Objectives:
1. Translate the comment "Find the table containing the stats data" from the combine scraping code into Spanish.
2. Go on with the Python code for scraping NFL combine data, starting right after its last line.

--- Start Source extract ---

In [1]:
import requests
from bs4 import BeautifulSoup
import pandas as pd

#URLs with corresponding years
urls = [
    ('https://www.pro-football-reference.com/draft/2023-combine.htm', 2023),
    ('https://www.pro-football-reference.com/draft/2022-combine.htm', 2022),
    ('https://www.pro-football-reference.com/draft/2021-combine.htm', 2021),
    ('https://www.pro-football-reference.com/draft/2020-combine.htm', 2020),
    ('https://www.pro-football-reference.com/draft/2019-combine.htm', 2019),
    ('https://www.pro-football-reference.com/draft/2018-combine.htm', 2018),
    ('https://www.pro-football-reference.com/draft/2017-combine.htm', 2017),
    ('https://www.pro-football-reference.com/draft/2016-combine.htm', 2016),
    ('https://www.pro-football-reference.com/draft/2015-combine.htm', 2015),
    ('https://www.pro-football-reference.com/draft/2014-combine.htm', 2014)
]

In [2]:

# Define a function to scrape and process stats data
def scrape_process_stats(url, year):
    r = requests.get(url)
    soup = BeautifulSoup(r.text, 'html.parser')
    
    # Find the table containing the stats data
    stats_table = soup.find('table', {'id': 'defense'})  # Update the id as needed
    
    # Extract column headers
    stats_headers = [th.text for th in stats_table.find('thead').find_all('th')]
    
    # Extract data rows
    stats_data = []
    for row in stats_table.find('tbody').find_all('tr'):
        row_data = [td.text for td in row.find_all('td')]
        stats_data.append(row_data)
    
    # Create DataFrame for stats data
    stats_df = pd.DataFrame(stats_data, columns=stats_headers)
    
    # Add a column for the year
    stats_df['Year'] = year
    
    return stats_df

# Initialize to store the dataframes
combine_dfs = []
stats_dfs = []

# Loop for each URL
for url, year in urls:
    r = requests.get(url)
    soup = BeautifulSoup(r.text, 'html.parser')
    
    # Table containing the combine data
    combine_table = soup.find('table', {'id': 'combine'})

--- End Source extract ---
--- Start Data records ---

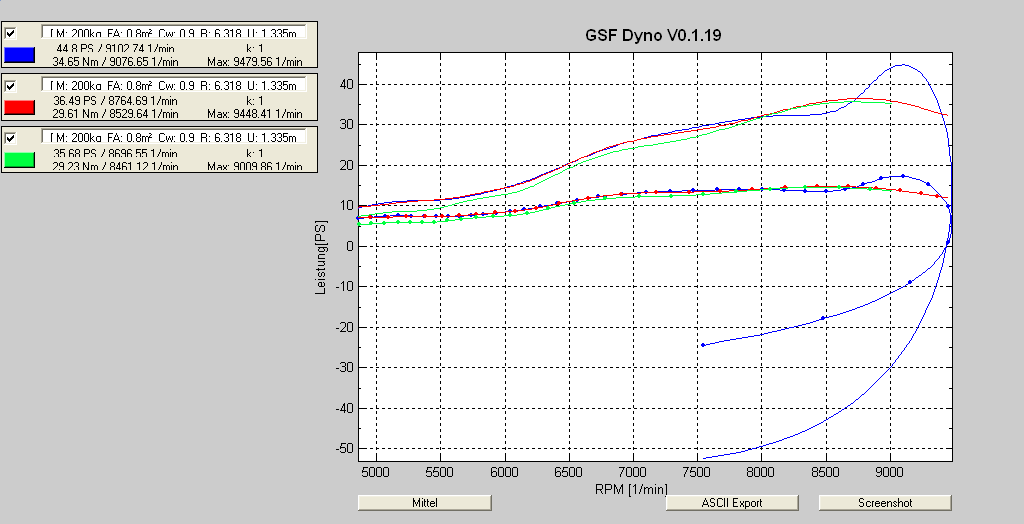Select the 44.8 PS power readout
This screenshot has width=1024, height=524.
click(x=73, y=49)
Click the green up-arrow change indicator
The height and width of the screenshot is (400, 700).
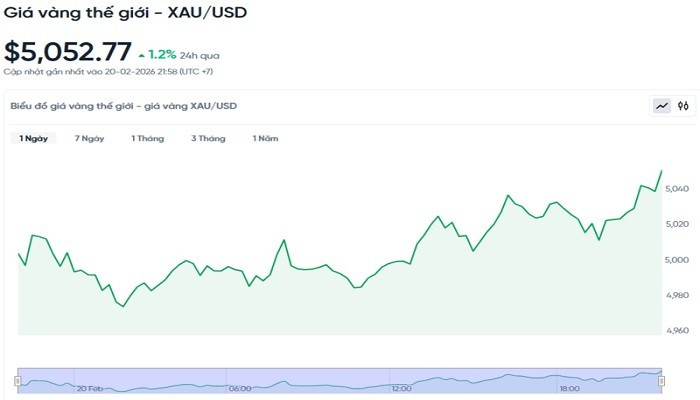click(141, 54)
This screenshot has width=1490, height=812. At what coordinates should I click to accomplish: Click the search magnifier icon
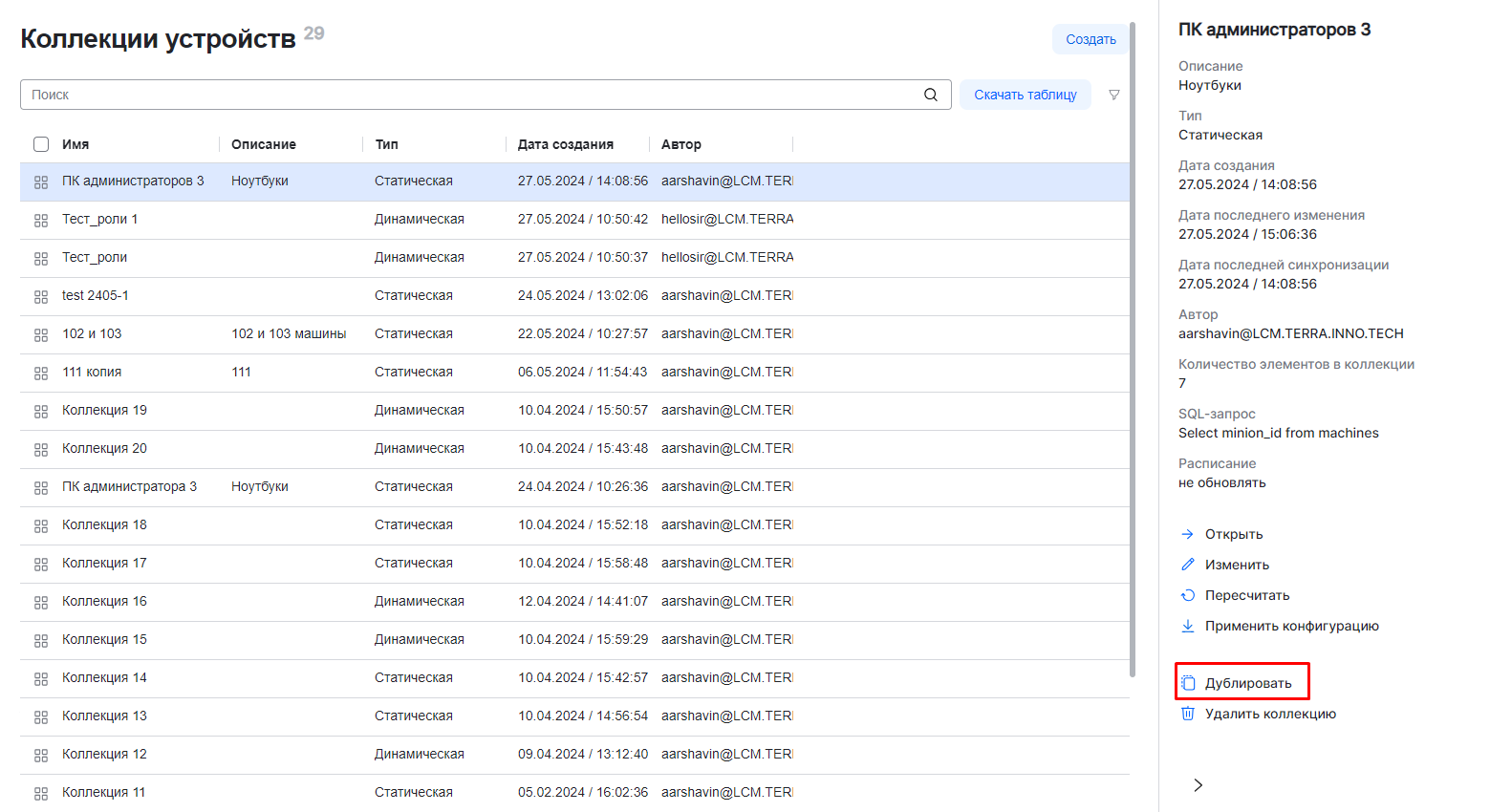[x=930, y=95]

--- End Data records ---

Replies:
1. Busca la tabla que contiene los datos de estadísticas.

2.
    # Column headers for combine data
    combine_headers = [th.text for th in combine_table.find('thead').find_all('th')]
    
    # Extract combine data rows
    combine_data = []
    for row in combine_table.find('tbody').find_all('tr'):
        row_data = [td.text for td in row.find_all('td')]
        # Include player name from the first column
        player_name = row.find('th').text
        row_data.insert(0, player_name)
        # Adjust the number of columns to match the number of headers
        if len(row_data) == len(combine_headers) - 1:
            row_data.insert(0, '')  # Insert an empty string for the missing column
        combine_data.append(row_data)
    
    # Create DataFrame for combine data
    combine_df = pd.DataFrame(combine_data, columns=combine_headers)
    
    # Check if the 'Drafted (tm/rnd/yr)' column exists before dropping it
    if 'Drafted (tm/rnd/yr)' in combine_df.columns:
        combine_df.drop(columns=['Drafted (tm/rnd/yr)'], inplace=True)
    
    # Add a column for the year
    combine_df['Year'] = year
    
    # Append combine DataFrame to the list
    combine_dfs.append(combine_df)
    
    # Scrape and process stats data
    stats_df = scrape_process_stats(url, year)
    
    # Append stats DataFrame to the list
    stats_dfs.append(stats_df)

# Concatenate all combine and stats dataframes into one
combine_data_df = pd.concat(combine_dfs, ignore_index=True)
stats_data_df = pd.concat(stats_dfs, ignore_index=True)

# Merge the dataframes based on player name
merged_data_df = pd.merge(combine_data_df, stats_data_df, on='Player', how='left')

# Display the merged dataframe
display(merged_data_df)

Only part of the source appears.